Within two years, and a price tag of $4.8 million dollars, DROP was created. As a collaboration between CalPrivacy and the California Department of Technology, DROP provides California Residents the means to input their personal data to be matched with data that currently exists in their respective databases. On the online platform, users can decide which data brokers can retain their data, and can pick and choose what data needs to be deleted.
Once the request is sent in, DROP provides pieces of data to data brokers to look for matches in their records. If a match is found, there is a deletion of all the information that pertains to you (unless you have chosen to let them retain some form of your data). The data deleted is both the sensitive information and the inferred information of the data. First-party data, exempted data (data they are legally allowed to keep that is protected by other laws), and publicly available data will be retained by data brokers who register.
Data brokers are then given 45 days to delete the requested data, otherwise they are faced with repercussions including a $200 fine every day the data sits in their system.

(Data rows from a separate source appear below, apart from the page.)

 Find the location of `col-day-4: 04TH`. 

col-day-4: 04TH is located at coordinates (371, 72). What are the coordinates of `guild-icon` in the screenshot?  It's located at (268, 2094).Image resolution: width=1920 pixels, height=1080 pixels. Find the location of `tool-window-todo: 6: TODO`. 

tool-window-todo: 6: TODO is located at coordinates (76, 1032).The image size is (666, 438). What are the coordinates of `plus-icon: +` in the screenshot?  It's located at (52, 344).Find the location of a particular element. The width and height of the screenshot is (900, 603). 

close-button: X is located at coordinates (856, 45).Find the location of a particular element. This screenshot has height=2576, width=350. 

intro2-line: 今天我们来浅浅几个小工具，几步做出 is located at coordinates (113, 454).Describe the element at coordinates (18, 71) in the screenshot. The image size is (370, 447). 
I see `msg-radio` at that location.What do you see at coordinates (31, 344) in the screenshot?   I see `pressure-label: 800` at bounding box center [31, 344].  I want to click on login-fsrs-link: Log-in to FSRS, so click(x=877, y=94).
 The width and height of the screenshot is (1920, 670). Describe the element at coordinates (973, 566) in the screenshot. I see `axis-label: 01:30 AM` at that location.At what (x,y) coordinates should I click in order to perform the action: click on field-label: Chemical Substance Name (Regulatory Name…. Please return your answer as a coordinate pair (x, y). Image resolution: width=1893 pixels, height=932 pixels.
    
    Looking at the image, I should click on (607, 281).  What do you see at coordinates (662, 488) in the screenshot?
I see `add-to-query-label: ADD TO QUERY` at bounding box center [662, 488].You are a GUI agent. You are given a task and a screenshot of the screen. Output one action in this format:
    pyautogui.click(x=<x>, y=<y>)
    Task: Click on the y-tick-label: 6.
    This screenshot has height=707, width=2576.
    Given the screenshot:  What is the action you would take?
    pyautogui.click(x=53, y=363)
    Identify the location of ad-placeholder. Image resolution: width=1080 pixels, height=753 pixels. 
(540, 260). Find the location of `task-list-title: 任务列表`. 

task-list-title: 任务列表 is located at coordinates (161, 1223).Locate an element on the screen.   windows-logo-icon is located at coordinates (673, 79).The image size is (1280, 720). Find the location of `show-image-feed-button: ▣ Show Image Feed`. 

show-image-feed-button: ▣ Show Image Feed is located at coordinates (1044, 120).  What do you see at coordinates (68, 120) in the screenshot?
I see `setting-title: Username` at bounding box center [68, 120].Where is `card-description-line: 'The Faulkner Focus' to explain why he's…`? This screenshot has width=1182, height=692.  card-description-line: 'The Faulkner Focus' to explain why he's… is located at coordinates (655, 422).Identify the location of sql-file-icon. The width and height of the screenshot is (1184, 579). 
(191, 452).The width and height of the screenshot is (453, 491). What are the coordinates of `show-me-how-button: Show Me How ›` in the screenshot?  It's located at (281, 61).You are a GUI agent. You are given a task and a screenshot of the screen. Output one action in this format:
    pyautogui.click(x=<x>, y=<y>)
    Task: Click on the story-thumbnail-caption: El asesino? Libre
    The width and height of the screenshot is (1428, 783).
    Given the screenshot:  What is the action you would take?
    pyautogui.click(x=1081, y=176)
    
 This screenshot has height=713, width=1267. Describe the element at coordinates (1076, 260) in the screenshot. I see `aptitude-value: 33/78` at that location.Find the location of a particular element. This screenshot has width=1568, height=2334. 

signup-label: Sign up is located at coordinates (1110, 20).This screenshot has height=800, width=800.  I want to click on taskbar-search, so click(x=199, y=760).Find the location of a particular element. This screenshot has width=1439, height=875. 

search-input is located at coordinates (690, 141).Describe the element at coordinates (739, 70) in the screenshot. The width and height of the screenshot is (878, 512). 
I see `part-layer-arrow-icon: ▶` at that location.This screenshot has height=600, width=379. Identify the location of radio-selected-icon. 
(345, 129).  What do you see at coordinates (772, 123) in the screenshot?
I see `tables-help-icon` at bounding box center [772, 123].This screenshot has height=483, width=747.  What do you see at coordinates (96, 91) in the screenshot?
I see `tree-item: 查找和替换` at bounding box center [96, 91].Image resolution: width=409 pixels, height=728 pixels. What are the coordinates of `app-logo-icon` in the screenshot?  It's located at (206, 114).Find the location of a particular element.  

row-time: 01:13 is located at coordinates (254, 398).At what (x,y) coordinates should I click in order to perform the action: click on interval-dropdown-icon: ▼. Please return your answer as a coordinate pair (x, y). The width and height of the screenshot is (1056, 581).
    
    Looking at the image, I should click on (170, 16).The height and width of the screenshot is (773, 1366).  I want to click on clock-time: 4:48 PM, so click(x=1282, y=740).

While an effective system, the original proposal’s wording faced much backlash from data brokers and industries that rely on consumer data due to possible legislative oversteps. An existing debate regarding DROP comes in the way it defines ‘direct relationships’, which as defined by CalPrivacy in this legislation, was a consumer that has intentionally interacted with a business to access, purchase, use, request, or obtain information about the business’s products or services. Dissenters spoke to how strict first-party data transactions are the only ones that should be considered under this definition. Red flags included possible First Amendment rights violations, where entities may argue that the restriction on the ability to exchange and store personal data is a violation of free expression, or Commerce Clause defenses, where courts could find regulations imposed by DROP affect businesses in another state. While there has been significant rewriting of the original proposal and amendments made to be more cognizant of these possible objections, especially through public comment in CalPrivacy board meetings, there seems to be an inevitability of corporations mounting legal defenses when faced with DROP’s heavy scrutiny of their business models.
A universal deletion tool is just a matter of time, where individuals across the U.S. can delete their data from being unjustly commodified and sold
Even given these challenges, consumers have been signing up in hordes. With more than 155,000 sign-ups by January 20th, that amounts to almost 8,000 a day. With the enforcement period beginning in August of this year, the future looks bright for DROP, given its attention from other states.There is some interest at the national level for policies like this. Senator Ron Wyden (D-OR) submitted his active support for the development and implementation of DROP, and hopes it can be oriented to protect U.S. government employees with particularly valuable data. His own bill, the “Mind Your Business Act” (S.1444 — 117th Congress), was not passed in Congress.In his analysis of the potential for DROP to grow, Senator Wyden provides context for where the rest of the country stands on the tool, with states like Oregon and Colorado adopting bills that will likely result in similar systems. A universal deletion tool is just a matter of time, where individuals across the U.S. can delete their data from being unjustly commodified and sold.